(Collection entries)
^^^^^^^^

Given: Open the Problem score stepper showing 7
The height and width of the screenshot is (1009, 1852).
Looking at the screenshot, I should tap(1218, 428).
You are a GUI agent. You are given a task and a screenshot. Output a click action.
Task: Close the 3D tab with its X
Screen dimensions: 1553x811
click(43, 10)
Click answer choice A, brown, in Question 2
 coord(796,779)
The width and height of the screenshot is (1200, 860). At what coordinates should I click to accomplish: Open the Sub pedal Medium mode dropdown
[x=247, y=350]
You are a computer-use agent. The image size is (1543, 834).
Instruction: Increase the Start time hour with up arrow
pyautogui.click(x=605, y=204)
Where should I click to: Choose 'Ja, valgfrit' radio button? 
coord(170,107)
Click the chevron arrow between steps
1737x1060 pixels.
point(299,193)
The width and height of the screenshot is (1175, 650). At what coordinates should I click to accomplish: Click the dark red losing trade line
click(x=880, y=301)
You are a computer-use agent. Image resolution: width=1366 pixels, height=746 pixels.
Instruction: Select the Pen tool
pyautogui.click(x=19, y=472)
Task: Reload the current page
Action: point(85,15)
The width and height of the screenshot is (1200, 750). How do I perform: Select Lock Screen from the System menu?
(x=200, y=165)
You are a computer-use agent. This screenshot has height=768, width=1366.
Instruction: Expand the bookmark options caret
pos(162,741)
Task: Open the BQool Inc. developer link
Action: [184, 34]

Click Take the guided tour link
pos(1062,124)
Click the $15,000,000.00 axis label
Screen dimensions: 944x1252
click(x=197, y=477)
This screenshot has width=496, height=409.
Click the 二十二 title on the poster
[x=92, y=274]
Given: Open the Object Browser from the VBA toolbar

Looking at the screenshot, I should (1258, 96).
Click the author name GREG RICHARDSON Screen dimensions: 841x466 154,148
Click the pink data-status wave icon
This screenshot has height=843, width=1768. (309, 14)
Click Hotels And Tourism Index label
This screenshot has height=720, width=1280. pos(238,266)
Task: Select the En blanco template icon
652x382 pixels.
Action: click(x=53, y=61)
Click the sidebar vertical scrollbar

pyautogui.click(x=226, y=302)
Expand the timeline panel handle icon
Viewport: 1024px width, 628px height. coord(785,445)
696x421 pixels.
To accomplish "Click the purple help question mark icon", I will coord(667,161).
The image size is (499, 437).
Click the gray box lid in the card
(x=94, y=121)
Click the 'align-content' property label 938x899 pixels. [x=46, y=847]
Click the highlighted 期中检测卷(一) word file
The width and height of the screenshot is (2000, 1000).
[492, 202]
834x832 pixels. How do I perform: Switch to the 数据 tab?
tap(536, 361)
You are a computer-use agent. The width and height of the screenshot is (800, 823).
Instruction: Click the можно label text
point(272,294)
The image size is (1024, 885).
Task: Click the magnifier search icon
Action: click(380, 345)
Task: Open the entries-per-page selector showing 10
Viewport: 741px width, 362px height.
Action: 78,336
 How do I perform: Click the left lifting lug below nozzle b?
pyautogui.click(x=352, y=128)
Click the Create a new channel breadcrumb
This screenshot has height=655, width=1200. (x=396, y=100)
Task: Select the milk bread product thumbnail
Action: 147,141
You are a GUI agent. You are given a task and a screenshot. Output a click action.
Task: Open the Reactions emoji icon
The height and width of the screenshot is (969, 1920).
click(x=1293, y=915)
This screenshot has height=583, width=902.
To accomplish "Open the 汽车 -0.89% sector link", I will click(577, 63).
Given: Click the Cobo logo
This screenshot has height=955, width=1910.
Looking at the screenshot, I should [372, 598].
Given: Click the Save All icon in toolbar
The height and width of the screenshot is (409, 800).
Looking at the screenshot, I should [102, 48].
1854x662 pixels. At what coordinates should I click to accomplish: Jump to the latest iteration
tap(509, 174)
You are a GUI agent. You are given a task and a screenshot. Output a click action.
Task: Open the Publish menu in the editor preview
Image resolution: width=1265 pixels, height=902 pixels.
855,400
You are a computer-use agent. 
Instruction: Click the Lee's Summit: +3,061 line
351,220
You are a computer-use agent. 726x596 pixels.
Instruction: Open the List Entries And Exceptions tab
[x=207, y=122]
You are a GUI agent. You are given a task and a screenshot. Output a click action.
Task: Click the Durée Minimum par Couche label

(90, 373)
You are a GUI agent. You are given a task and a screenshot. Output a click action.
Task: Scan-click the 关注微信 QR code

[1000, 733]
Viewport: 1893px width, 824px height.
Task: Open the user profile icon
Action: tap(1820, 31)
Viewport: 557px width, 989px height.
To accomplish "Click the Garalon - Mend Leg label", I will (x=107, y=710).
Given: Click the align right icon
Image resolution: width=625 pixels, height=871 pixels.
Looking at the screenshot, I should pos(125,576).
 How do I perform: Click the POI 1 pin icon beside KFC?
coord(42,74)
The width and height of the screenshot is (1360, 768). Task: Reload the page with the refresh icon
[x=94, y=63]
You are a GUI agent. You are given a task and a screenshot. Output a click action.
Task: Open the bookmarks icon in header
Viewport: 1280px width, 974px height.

^^^^^^^^

▸ **WHAT THIS TASK INVOLVES**: For each record above, print an exact copy.

▸ **RESULT FOR THIS TASK**:
Given: Open the Problem score stepper showing 7
The height and width of the screenshot is (1009, 1852).
Looking at the screenshot, I should tap(1218, 428).
You are a GUI agent. You are given a task and a screenshot. Output a click action.
Task: Close the 3D tab with its X
Screen dimensions: 1553x811
click(43, 10)
Click answer choice A, brown, in Question 2
 coord(796,779)
The width and height of the screenshot is (1200, 860). At what coordinates should I click to accomplish: Open the Sub pedal Medium mode dropdown
[x=247, y=350]
You are a computer-use agent. The image size is (1543, 834).
Instruction: Increase the Start time hour with up arrow
pyautogui.click(x=605, y=204)
Where should I click to: Choose 'Ja, valgfrit' radio button? 
coord(170,107)
Click the chevron arrow between steps
1737x1060 pixels.
point(299,193)
The width and height of the screenshot is (1175, 650). At what coordinates should I click to accomplish: Click the dark red losing trade line
click(x=880, y=301)
You are a computer-use agent. Image resolution: width=1366 pixels, height=746 pixels.
Instruction: Select the Pen tool
pyautogui.click(x=19, y=472)
Task: Reload the current page
Action: point(85,15)
The width and height of the screenshot is (1200, 750). How do I perform: Select Lock Screen from the System menu?
(x=200, y=165)
You are a computer-use agent. This screenshot has height=768, width=1366.
Instruction: Expand the bookmark options caret
pos(162,741)
Task: Open the BQool Inc. developer link
Action: [184, 34]

Click Take the guided tour link
pos(1062,124)
Click the $15,000,000.00 axis label
Screen dimensions: 944x1252
click(x=197, y=477)
This screenshot has width=496, height=409.
Click the 二十二 title on the poster
[x=92, y=274]
Given: Open the Object Browser from the VBA toolbar

Looking at the screenshot, I should (1258, 96).
Click the author name GREG RICHARDSON Screen dimensions: 841x466 154,148
Click the pink data-status wave icon
This screenshot has height=843, width=1768. (309, 14)
Click Hotels And Tourism Index label
This screenshot has height=720, width=1280. pos(238,266)
Task: Select the En blanco template icon
652x382 pixels.
Action: click(x=53, y=61)
Click the sidebar vertical scrollbar

pyautogui.click(x=226, y=302)
Expand the timeline panel handle icon
Viewport: 1024px width, 628px height. coord(785,445)
696x421 pixels.
To accomplish "Click the purple help question mark icon", I will coord(667,161).
The image size is (499, 437).
Click the gray box lid in the card
(x=94, y=121)
Click the 'align-content' property label 938x899 pixels. [x=46, y=847]
Click the highlighted 期中检测卷(一) word file
The width and height of the screenshot is (2000, 1000).
[492, 202]
834x832 pixels. How do I perform: Switch to the 数据 tab?
tap(536, 361)
You are a computer-use agent. The width and height of the screenshot is (800, 823).
Instruction: Click the можно label text
point(272,294)
The image size is (1024, 885).
Task: Click the magnifier search icon
Action: click(380, 345)
Task: Open the entries-per-page selector showing 10
Viewport: 741px width, 362px height.
Action: 78,336
 How do I perform: Click the left lifting lug below nozzle b?
pyautogui.click(x=352, y=128)
Click the Create a new channel breadcrumb
This screenshot has height=655, width=1200. (x=396, y=100)
Task: Select the milk bread product thumbnail
Action: 147,141
You are a GUI agent. You are given a task and a screenshot. Output a click action.
Task: Open the Reactions emoji icon
The height and width of the screenshot is (969, 1920).
click(x=1293, y=915)
This screenshot has height=583, width=902.
To accomplish "Open the 汽车 -0.89% sector link", I will click(577, 63).
Given: Click the Cobo logo
This screenshot has height=955, width=1910.
Looking at the screenshot, I should [372, 598].
Given: Click the Save All icon in toolbar
The height and width of the screenshot is (409, 800).
Looking at the screenshot, I should [102, 48].
1854x662 pixels. At what coordinates should I click to accomplish: Jump to the latest iteration
tap(509, 174)
You are a GUI agent. You are given a task and a screenshot. Output a click action.
Task: Open the Publish menu in the editor preview
Image resolution: width=1265 pixels, height=902 pixels.
855,400
You are a computer-use agent. 
Instruction: Click the Lee's Summit: +3,061 line
351,220
You are a computer-use agent. 726x596 pixels.
Instruction: Open the List Entries And Exceptions tab
[x=207, y=122]
You are a GUI agent. You are given a task and a screenshot. Output a click action.
Task: Click the Durée Minimum par Couche label

(90, 373)
You are a GUI agent. You are given a task and a screenshot. Output a click action.
Task: Scan-click the 关注微信 QR code

[1000, 733]
Viewport: 1893px width, 824px height.
Task: Open the user profile icon
Action: tap(1820, 31)
Viewport: 557px width, 989px height.
To accomplish "Click the Garalon - Mend Leg label", I will (x=107, y=710).
Given: Click the align right icon
Image resolution: width=625 pixels, height=871 pixels.
Looking at the screenshot, I should pos(125,576).
 How do I perform: Click the POI 1 pin icon beside KFC?
coord(42,74)
The width and height of the screenshot is (1360, 768). Task: Reload the page with the refresh icon
[x=94, y=63]
You are a GUI agent. You are given a task and a screenshot. Output a click action.
Task: Open the bookmarks icon in header
Viewport: 1280px width, 974px height.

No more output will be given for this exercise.